Distal Biceps Rupture

What is the Bicep?

The bicep is a muscle of two parts (bi = 2) in the arm. The bicep muscle attaches to both the shoulder and the forearm. The ‘long head’ enters the shoulder and the long and ‘short heads’ combine to form one tendon at the elbow. The tendon at the shoulder is called the proximal biceps tendon and the tendon at the elbow is called the distal biceps tendon.

Distal Biceps Tendon Rupture

Rupture of the distal biceps tendon at the elbow joint is uncommon and accounts for less than 5% of biceps tendon ruptures. There is usually some degree of degenerative change within the tendon that predisposes it to rupture and it is seen almost exclusively in males. Ruptures of the distal tendon near the elbow usually occur when an unexpected force is applied to a bent arm. This is most commonly an activity such as lifting a heavy rock or doing weights at the gym. It can also happen during sports such as a rugby tackle or a snowboarder using the arm to try to break a fall.

Without surgical repair, patients who experience complete rupture of the distal biceps tendon will notice loss of strength at the elbow. The strength will affect both the ability to bend the elbow against resistance and the ability to turn the forearm to the palm-up position against resistance (for example, turning a doorknob). Typically patients get fatiguing and pain in the elbow with repetitive use.

What are the symptoms of distal biceps tendon rupture?

The patient usually experiences sudden pain over the front of the elbow after a forceful effort against a flexed elbow.
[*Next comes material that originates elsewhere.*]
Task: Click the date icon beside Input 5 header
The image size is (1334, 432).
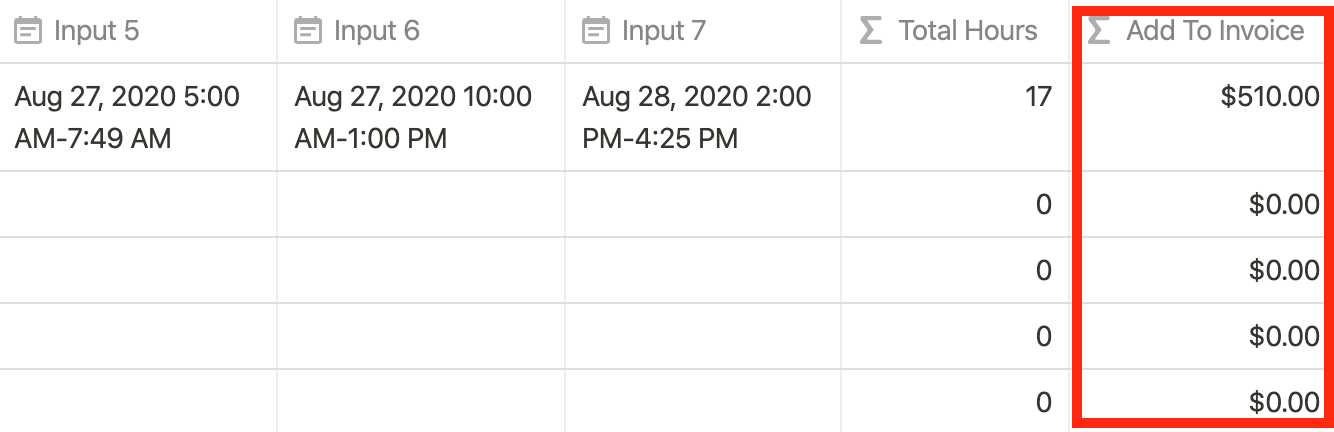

There may be a snap and the muscle may curl up into the arm. Swelling and bruising around the elbow are common. Movement usually returns over a few days and the abnormal muscle shape becomes more obvious.

What is the treatment of distal biceps tendon rupture?

There is no doubt that the best results are achieved with surgery within 3 weeks of the injury. After this time patients are still usually better off with surgery but may require a reconstruction procedure rather than a direct repair.

If the tear is incomplete then surgery may not be needed (or if the patient is elderly or has very low demands of the arm). Most patients who want more normal use of their arm will benefit from surgery to repair the ruptured tendon to the bone.

Range of motion exercises can begin as early as two weeks after surgery depending on the strength or repair achieved. Forceful biceps activity is often restricted for six to twelve months.